Hi all,
I’m building a system on Google Cloud Platform and would love architectural input from someone experienced in designing high-concurrency, low-latency pipelines with Cloud Run + task queues.
I have an API running on Cloud Run (Service) that receives user requests and generates tasks.
Each task takes 1–2 minutes on average, sometimes up to 30 minutes.
My goal is that when 100–200 tasks are submitted at once, they are picked up and processed almost instantly (within ~10 seconds delay at most).
In other words: high parallelism with minimal latency and operational simplicity.
Tasks are published to a Pub/Sub topic with a push subscription to a Cloud Run Service.
Problem: Push delivery doesn’t scale up fast enough. It uses a slow-start algorithm that gradually increases load.
Another issue: Cloud Run Service in push mode is limited to 10 min processing (ack deadline), but I need up to 30 mins.
Bottom line: latency is too high and burst handling is weak.
I created a dispatcher that pulls messages from Pub/Sub and dispatches them to Cloud Run Services (via HTTP).
Added counters and concurrency management (semaphores, thread pools).

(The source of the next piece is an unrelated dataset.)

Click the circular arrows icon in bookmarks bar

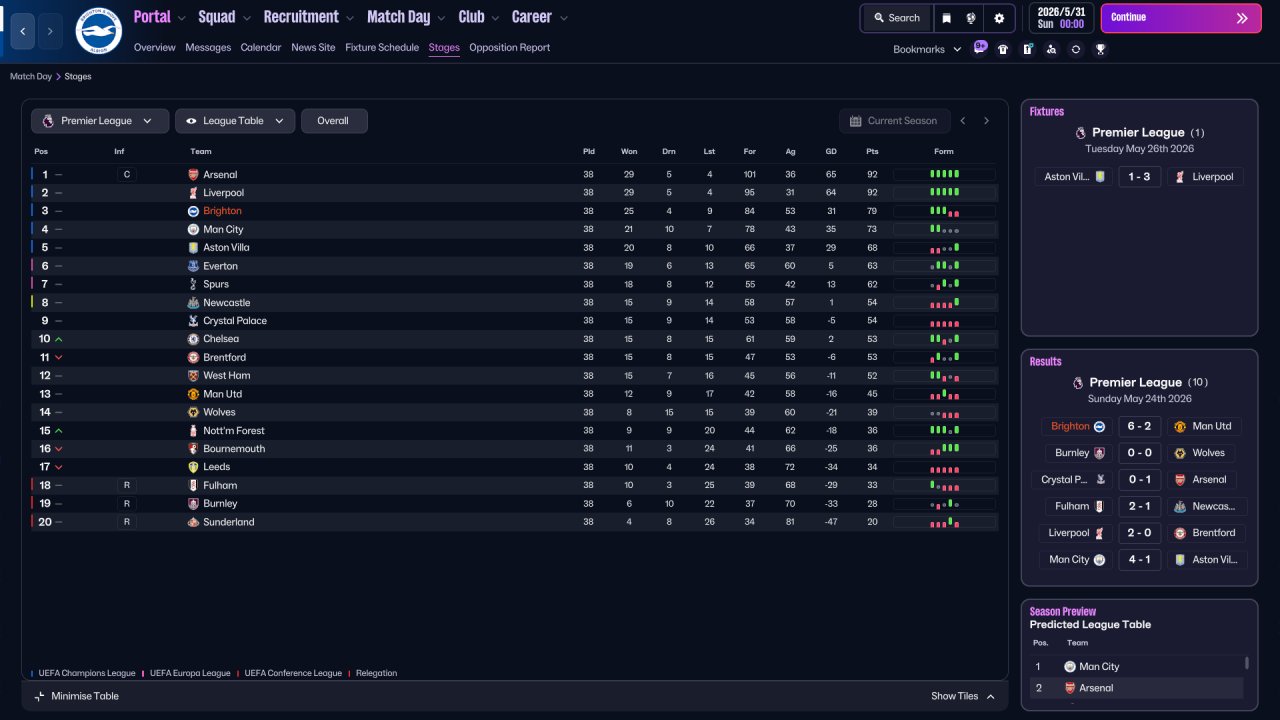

Problem: Complex to manage state/concurrency across tasks, plus Cloud Run Services still don’t scale fast enough for a true burst.
Switched dispatcher to launch Cloud Run Jobs instead of Services.
Result: even more latency (~2 minutes cold start per task) and way more complexity to orchestrate.
3. Cloud Tasks → Cloud Run Service
Used Cloud Tasks with aggressive settings (max_dispatches_per_second, max_concurrent_dispatches, etc.).
Despite tweaking all limits, Cloud Tasks dispatches very slowly in practice.
Again, Cloud Run doesn’t burst fast enough to handle 100+ requests in parallel without serious delay.
A simple, scalable design that allows:
Accepting user requests via API
Enqueuing tasks quickly
Processing tasks at scale (100–500 concurrent) with minimal latency (few seconds)
Keeping task duration support up to 30 minutes
Ideally using Cloud Run, Pub/Sub, or Cloud Tasks, but I’m open to creative use of GKE, Workflows, Eventarc, or even hybrid models if needed — as long as the complexity is kept low.
❓Questions:
Has anyone built something similar with Cloud Run and succeeded with near real-time scaling?
Is Cloud Run Job ever a viable option for 100+ concurrent executions with fast startup?
Should I abandon Cloud Run for something else if low latency at high scale is essential?
Any creative use of GKE Autopilot, Workflows, or Batch that can act as “burstable” workers?
Would appreciate any architectural suggestions, war stories, or even referrals to someone who’s built something similar.
Thanks so much 🙏
That's an interesting design problem.
My first thought is: Why is it critical to start the task within 10s if the actual task runs for 2 to 30 minutes? If there's some initial action that needs to happen quickly when the task first starts up, I wonder if you can do that action in the dispatcher service, to give yourself a bit more flexibility on the task startup time.
Looking through your options:
- I agree Cloud Tasks is not a fit here; that product is mostly designed to smooth out spikes, you need the opposite.
- Thank you for the feedback on PubSub's slow startup.
- I would have thought Cloud Run jobs would be the natural answer here. We intend for the first task of each job to start in ~20s; in some regions, it takes a bit longer. I'm surprised you're seeing 2min startup times.
- Have you tried using a Cloud Run service that you call directly, without using a queue in the middle? Cloud Run services now have a request timeout of up to 60 minutes, so this should work, starts fast and is a simple architecture. This is what I'd recommend trying next.
- Another idea is to switch from PubSub Push to PubSub Pull and process the messages with a Cloud Run services with min instances > 0 and instance-based billing (or with a Cloud Run Worker Pool once those launch - this was announced at Next).